## [Требования к заданиям]
(a) Определите, согласуются ли с приведенным ниже текстом Николая Шмелёва о «второй индустриализации» следующие утверждения: (i) за последние два десятилетия Россия лишилась половины промышленного потенциала; (ii) из страны уехало около половины ее «мозгов»; (iii) за последние два десятилетия в России не построили ни одной электростанции. На каждое ответьте «да» или «нет» и точно процитируйте слова текста, которые это решают.
(b) Продолжите текст Николая Шмелёва о «второй индустриализации» начиная с его последнего приведенного предложения.

Николай Шмелёв: Россию возродят не нанотехнологии, а здравый смысл

Николай Шмелёв. © /

Николай Шмелёв, директор Института Европы РАН:

   
   

– Госплан нужен. Только не как распределитель гвоздей, а как место, где люди сидят и думают.

Страна нуждается во «второй индустриализации», причём в более разносторонней и глубокой, чем индустриализация конца 20-х – 30-х гг.

Вряд ли кто из реалистически мыслящих людей решится сказать, что за обозримые 15–20 лет мы сумеем возместить весь ущерб, нанесённый стране нынешним «смутным временем». За последние два десятилетия Россия потеряла 1/2 своего промышленного потенциала. Если не будут приняты экстренные меры, то из-за устаревания оборудования в ближайшие 7–10 лет будет потеряна и оставшаяся половина.

Минимум 1/3 сельхозземель выведена из оборота, около 1/2 поголовья крупного рогатого скота пущено под нож. За этот же период из страны уехало порядка 1/3 её «мозгов». В полуразрушенном состоянии находятся наука, прикладные исследования и конструкторские разработки, система профессиональной подготовки кадров. За последние два десятилетия в России не было построено ни одного нового крупного промышленного предприятия (за исключением Сахалинского проекта), ни одной электростанции, ни одной серьёзного значения железной или автомобильной дороги.

## [Фрагменты материалов]
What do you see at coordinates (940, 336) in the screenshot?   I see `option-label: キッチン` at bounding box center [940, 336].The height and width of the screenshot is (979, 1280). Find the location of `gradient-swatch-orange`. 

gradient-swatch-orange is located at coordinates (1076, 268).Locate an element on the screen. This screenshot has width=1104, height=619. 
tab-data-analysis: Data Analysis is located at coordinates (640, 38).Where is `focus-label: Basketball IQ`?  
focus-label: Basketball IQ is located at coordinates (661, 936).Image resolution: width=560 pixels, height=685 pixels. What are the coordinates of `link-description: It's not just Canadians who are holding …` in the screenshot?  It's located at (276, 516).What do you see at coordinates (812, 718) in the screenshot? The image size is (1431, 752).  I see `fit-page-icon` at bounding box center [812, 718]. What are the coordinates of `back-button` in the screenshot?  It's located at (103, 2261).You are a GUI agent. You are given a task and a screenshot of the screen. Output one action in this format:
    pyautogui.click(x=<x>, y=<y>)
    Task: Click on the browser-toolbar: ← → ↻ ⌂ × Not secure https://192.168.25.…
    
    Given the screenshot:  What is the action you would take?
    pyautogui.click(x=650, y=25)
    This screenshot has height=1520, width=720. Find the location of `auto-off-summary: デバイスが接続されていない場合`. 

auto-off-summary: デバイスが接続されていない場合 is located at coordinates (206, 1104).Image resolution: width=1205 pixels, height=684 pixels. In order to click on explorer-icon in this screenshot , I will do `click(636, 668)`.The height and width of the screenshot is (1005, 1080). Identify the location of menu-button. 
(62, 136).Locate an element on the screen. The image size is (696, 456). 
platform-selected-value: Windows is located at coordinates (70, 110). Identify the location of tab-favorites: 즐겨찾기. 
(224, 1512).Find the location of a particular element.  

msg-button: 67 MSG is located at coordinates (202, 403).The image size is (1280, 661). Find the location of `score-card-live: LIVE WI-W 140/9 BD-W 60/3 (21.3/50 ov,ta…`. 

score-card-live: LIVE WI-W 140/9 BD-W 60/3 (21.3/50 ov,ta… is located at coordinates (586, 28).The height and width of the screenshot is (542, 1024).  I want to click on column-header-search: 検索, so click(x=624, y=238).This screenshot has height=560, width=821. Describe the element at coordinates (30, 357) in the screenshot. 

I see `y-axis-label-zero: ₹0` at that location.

## [Ваши ответы]
(a)
(i) Да: «За последние два десятилетия Россия потеряла 1/2 своего промышленного потенциала».
(ii) Нет: «уехало порядка 1/3».
(iii) Да: «ни одной электростанции».

(b)
Наконец, только сейчас российское общество начинает, кажется, осознавать, что все постперестроечные годы не Запад финансировал Россию, а наоборот. На 1 доллар, приходивший в Россию, на Запад легально и нелегально уходили 3–4 доллара. И это не зловредность Запада, а результат нашей собственной глупости.

С чем можно сравнить этот наш уже многолетний кризис? Почти 250 лет монголо-татарского владычества? Наполеоновское нашествие? Первая мировая война и порождённая ею революция? Наконец, самое страшное в нашей истории — Великая Отечественная война? Из всех этих бед мы выбирались. Скорее всего, выберемся и сейчас. Но для этого надо осознать: на карту поставлена судьба страны, её народа, её способность отстоять то место в мире, которое она по праву занимала многие века.

   
   

Исходя опять-таки не из каких-то отвлечённых теорий, а из обыкновенного здравого смысла, очевидно, что без восстановления того, что разрушено, нам не обойтись. Однако это должно быть не просто возрождение умершего завода, а возрождение его на базе новой техники и технологии и в новой системе социальных, прежде всего мотивационных, отношений. И компания, и предприятие, и отдельный работник должны стремиться к обновлению, к поиску новых решений, к укреплению своего положения на рынке. Но стремиться не из-под палки, а органично исходя из своих вполне осознанных текущих и перспективных интересов.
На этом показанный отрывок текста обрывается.